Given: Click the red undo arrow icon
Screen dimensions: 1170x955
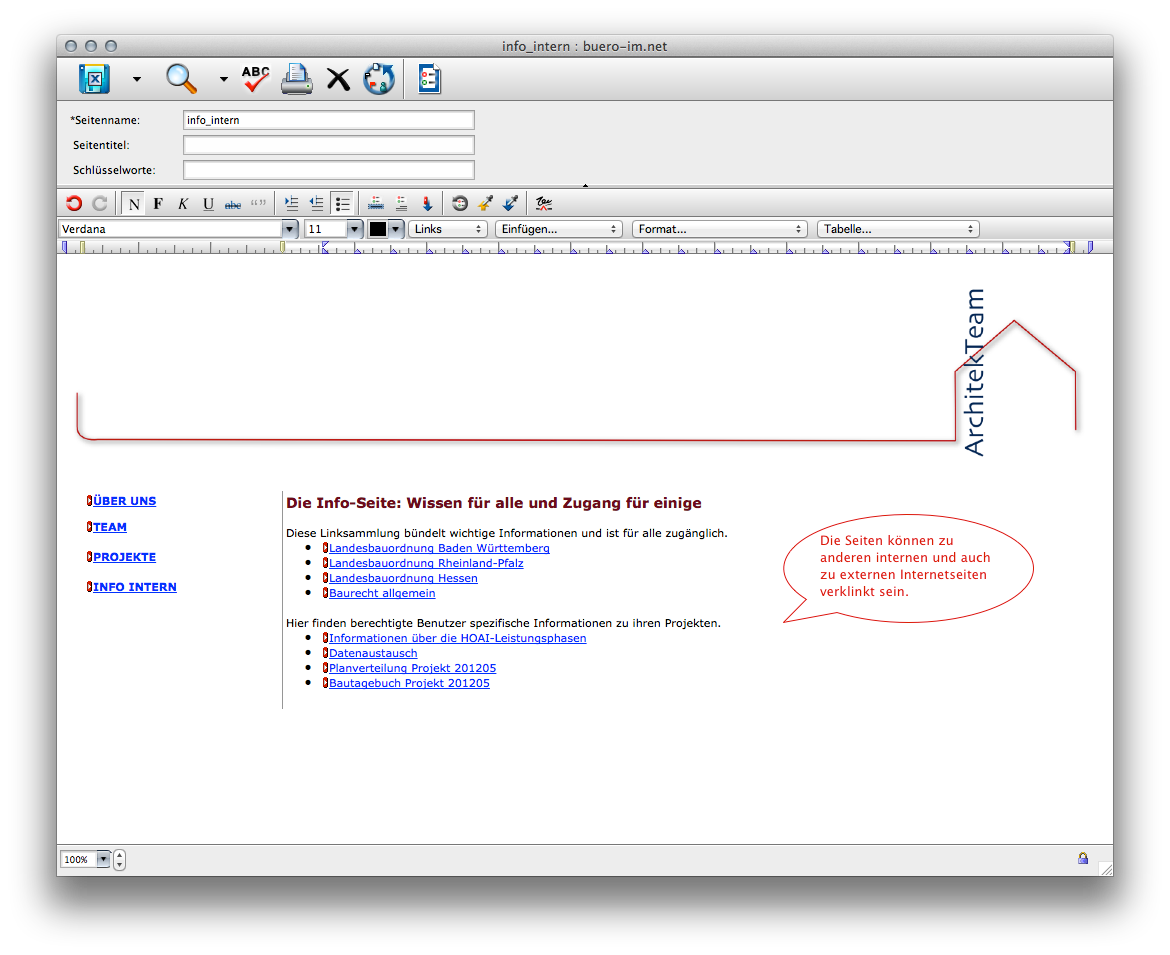Looking at the screenshot, I should [74, 203].
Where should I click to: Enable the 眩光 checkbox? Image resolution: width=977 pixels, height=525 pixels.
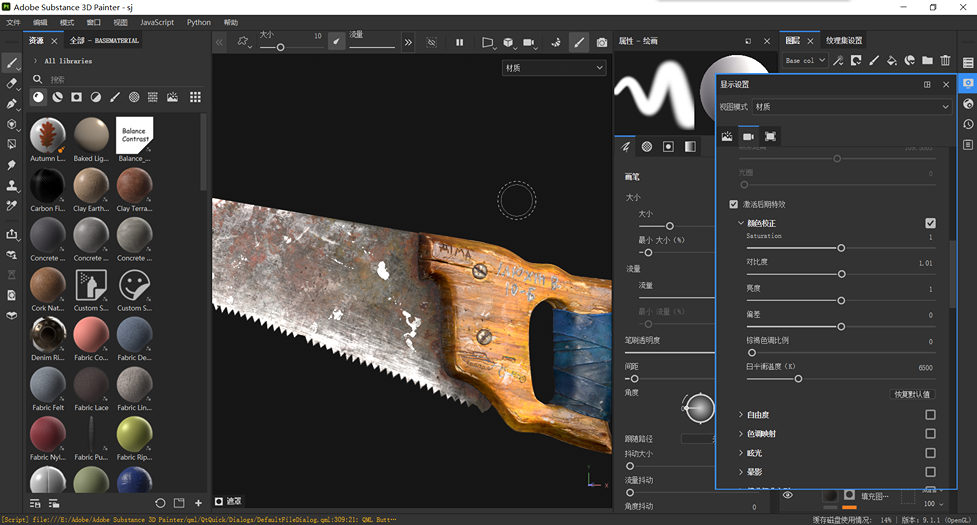930,453
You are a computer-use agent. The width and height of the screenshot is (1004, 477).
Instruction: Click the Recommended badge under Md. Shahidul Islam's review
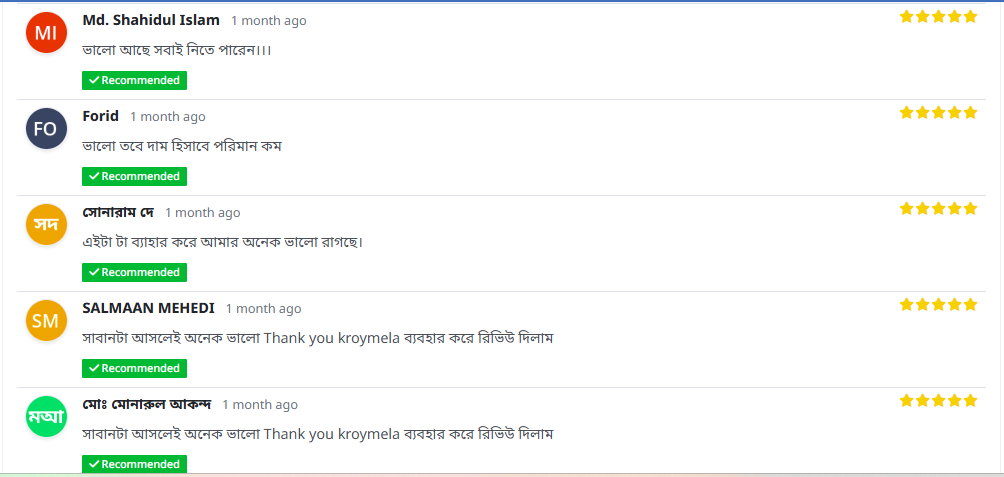134,80

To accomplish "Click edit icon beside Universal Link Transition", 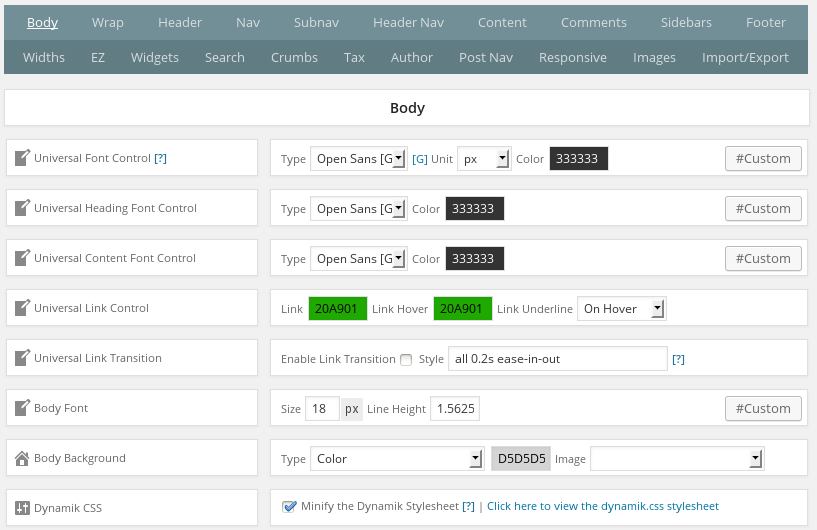I will pos(22,358).
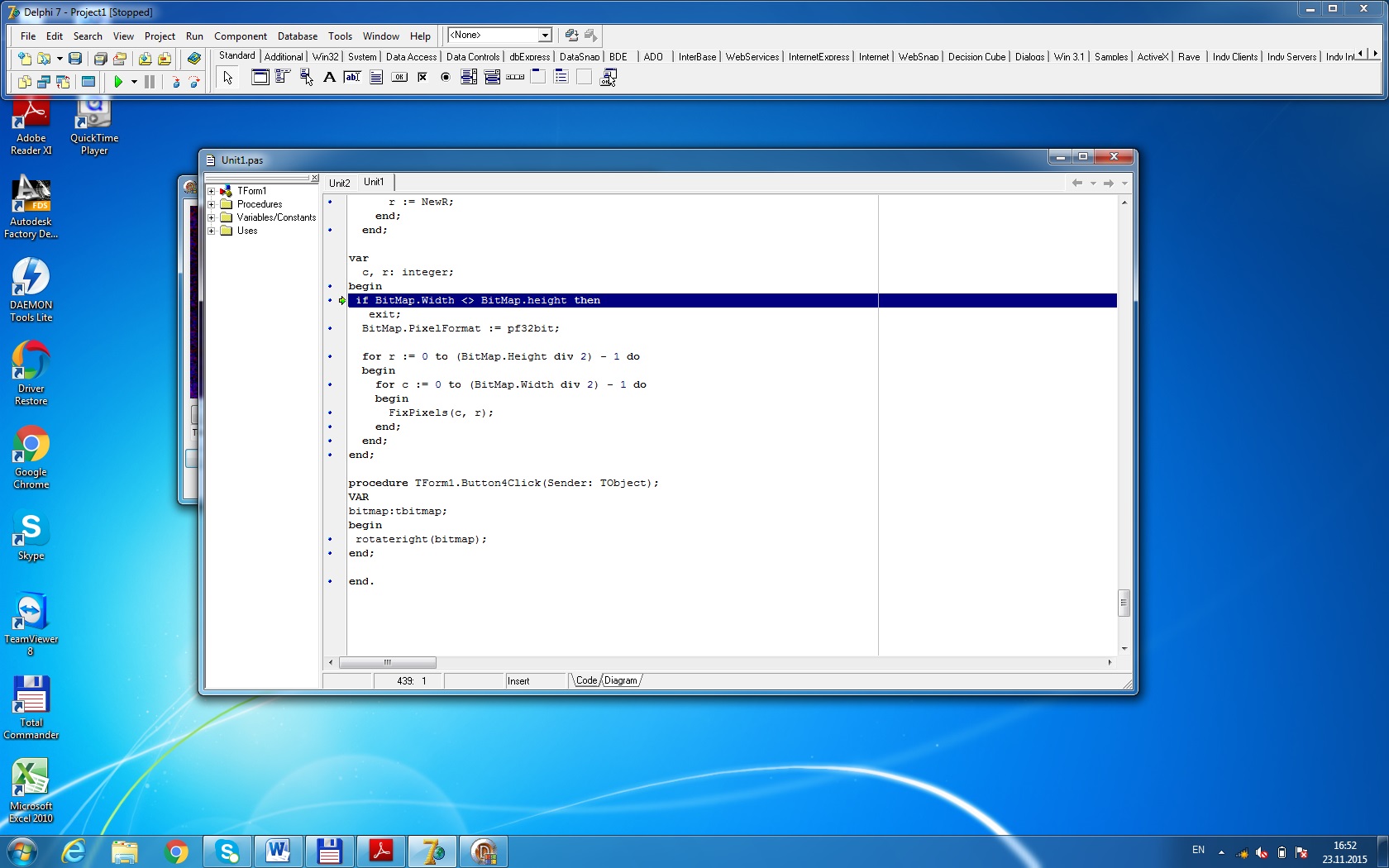Switch to the Unit2 editor tab
This screenshot has width=1389, height=868.
(339, 183)
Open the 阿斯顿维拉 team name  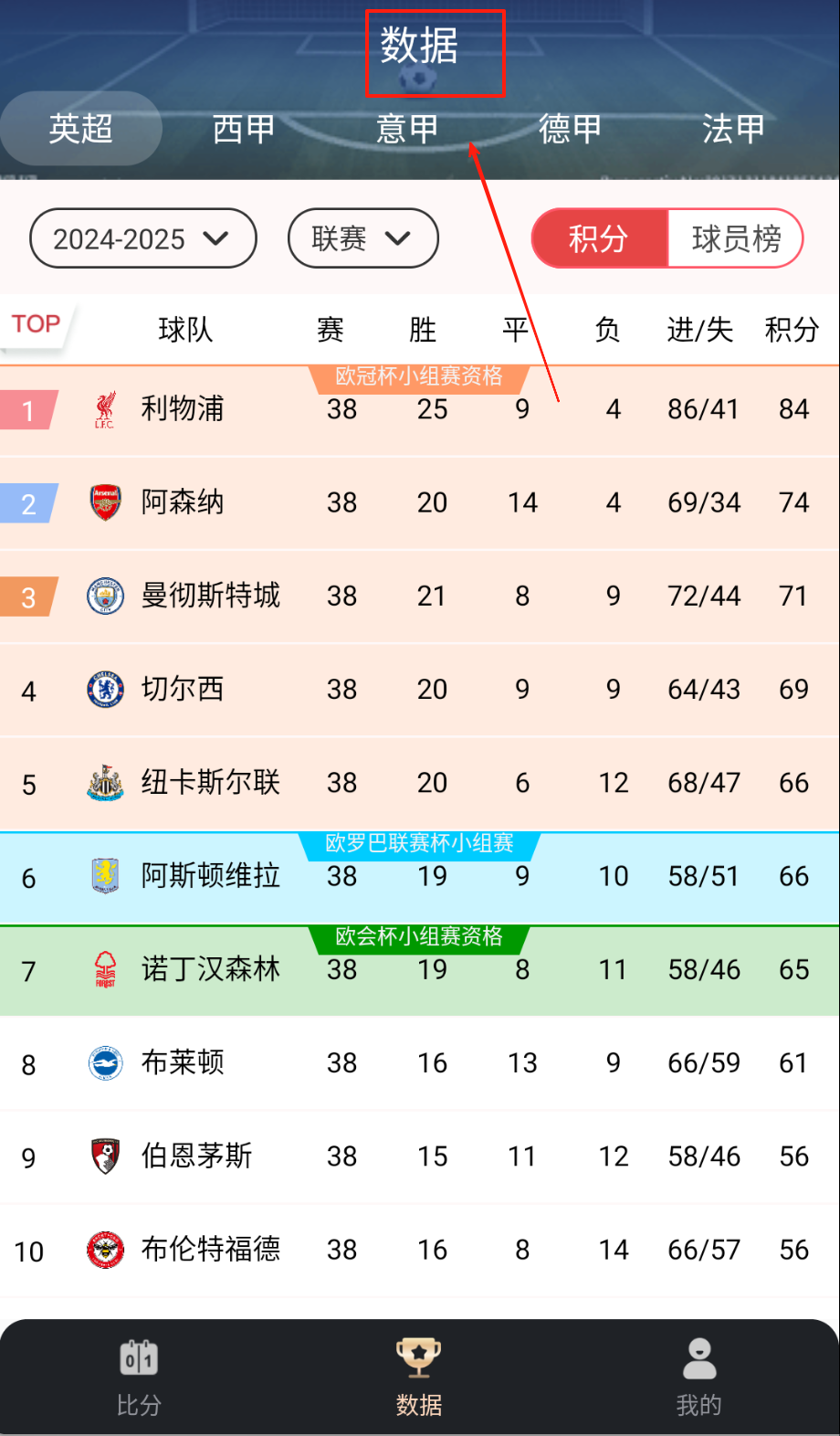click(211, 876)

(How to complete this task):
Start at the first line of the records and write out everything up to and including the line containing "You are a computer-use". No pictures.

(Reply to the exercise):
Given: Click the red undo arrow icon
Screen dimensions: 1170x955
Looking at the screenshot, I should [74, 203].
Where should I click to: Enable the 眩光 checkbox? Image resolution: width=977 pixels, height=525 pixels.
930,453
You are a computer-use agent. The width and height of the screenshot is (1004, 477).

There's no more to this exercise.